EXERCISE REQUIREMENTS: Quote the entries that follow exactly, leaving none out.

Stored items:
........
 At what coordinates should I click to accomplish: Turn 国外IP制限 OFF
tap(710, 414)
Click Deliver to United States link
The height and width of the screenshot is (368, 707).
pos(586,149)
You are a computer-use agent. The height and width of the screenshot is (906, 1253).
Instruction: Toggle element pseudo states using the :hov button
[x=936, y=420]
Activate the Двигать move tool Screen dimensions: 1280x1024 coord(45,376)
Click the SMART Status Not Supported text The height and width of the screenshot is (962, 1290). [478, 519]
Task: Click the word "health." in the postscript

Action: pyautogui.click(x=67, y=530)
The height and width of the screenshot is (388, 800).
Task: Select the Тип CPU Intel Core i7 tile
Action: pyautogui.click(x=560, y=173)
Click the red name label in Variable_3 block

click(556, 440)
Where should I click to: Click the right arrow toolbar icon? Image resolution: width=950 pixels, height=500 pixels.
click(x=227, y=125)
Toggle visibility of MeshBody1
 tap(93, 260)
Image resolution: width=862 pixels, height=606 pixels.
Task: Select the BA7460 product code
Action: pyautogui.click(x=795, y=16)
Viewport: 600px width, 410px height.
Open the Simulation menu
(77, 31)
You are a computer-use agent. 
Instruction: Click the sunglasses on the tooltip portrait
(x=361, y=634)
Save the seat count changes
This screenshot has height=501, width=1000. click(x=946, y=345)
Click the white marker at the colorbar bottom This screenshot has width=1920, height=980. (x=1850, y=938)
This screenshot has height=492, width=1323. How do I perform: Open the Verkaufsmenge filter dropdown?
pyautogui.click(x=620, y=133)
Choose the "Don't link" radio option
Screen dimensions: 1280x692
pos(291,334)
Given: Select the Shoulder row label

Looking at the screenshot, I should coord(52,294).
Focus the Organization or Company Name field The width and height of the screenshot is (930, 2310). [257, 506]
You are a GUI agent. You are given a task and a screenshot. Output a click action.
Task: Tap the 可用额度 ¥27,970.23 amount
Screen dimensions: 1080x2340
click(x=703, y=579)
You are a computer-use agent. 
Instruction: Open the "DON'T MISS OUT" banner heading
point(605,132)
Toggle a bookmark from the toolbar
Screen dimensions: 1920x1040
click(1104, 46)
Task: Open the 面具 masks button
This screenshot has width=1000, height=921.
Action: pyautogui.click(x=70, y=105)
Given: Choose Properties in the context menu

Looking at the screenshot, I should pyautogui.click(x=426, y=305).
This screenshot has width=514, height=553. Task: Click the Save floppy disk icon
........
RESPONSE AREA:
 At what coordinates should I click to accomplish: Turn 国外IP制限 OFF
tap(710, 414)
Click Deliver to United States link
The height and width of the screenshot is (368, 707).
pos(586,149)
You are a computer-use agent. The height and width of the screenshot is (906, 1253).
Instruction: Toggle element pseudo states using the :hov button
[x=936, y=420]
Activate the Двигать move tool Screen dimensions: 1280x1024 coord(45,376)
Click the SMART Status Not Supported text The height and width of the screenshot is (962, 1290). [478, 519]
Task: Click the word "health." in the postscript

Action: pyautogui.click(x=67, y=530)
The height and width of the screenshot is (388, 800).
Task: Select the Тип CPU Intel Core i7 tile
Action: pyautogui.click(x=560, y=173)
Click the red name label in Variable_3 block

click(556, 440)
Where should I click to: Click the right arrow toolbar icon? Image resolution: width=950 pixels, height=500 pixels.
click(x=227, y=125)
Toggle visibility of MeshBody1
 tap(93, 260)
Image resolution: width=862 pixels, height=606 pixels.
Task: Select the BA7460 product code
Action: pyautogui.click(x=795, y=16)
Viewport: 600px width, 410px height.
Open the Simulation menu
(77, 31)
You are a computer-use agent. 
Instruction: Click the sunglasses on the tooltip portrait
(x=361, y=634)
Save the seat count changes
This screenshot has height=501, width=1000. click(x=946, y=345)
Click the white marker at the colorbar bottom This screenshot has width=1920, height=980. (x=1850, y=938)
This screenshot has height=492, width=1323. How do I perform: Open the Verkaufsmenge filter dropdown?
pyautogui.click(x=620, y=133)
Choose the "Don't link" radio option
Screen dimensions: 1280x692
pos(291,334)
Given: Select the Shoulder row label

Looking at the screenshot, I should coord(52,294).
Focus the Organization or Company Name field The width and height of the screenshot is (930, 2310). [257, 506]
You are a GUI agent. You are given a task and a screenshot. Output a click action.
Task: Tap the 可用额度 ¥27,970.23 amount
Screen dimensions: 1080x2340
click(x=703, y=579)
You are a computer-use agent. 
Instruction: Open the "DON'T MISS OUT" banner heading
point(605,132)
Toggle a bookmark from the toolbar
Screen dimensions: 1920x1040
click(1104, 46)
Task: Open the 面具 masks button
This screenshot has width=1000, height=921.
Action: pyautogui.click(x=70, y=105)
Given: Choose Properties in the context menu

Looking at the screenshot, I should pyautogui.click(x=426, y=305).
This screenshot has width=514, height=553. Task: Click the Save floppy disk icon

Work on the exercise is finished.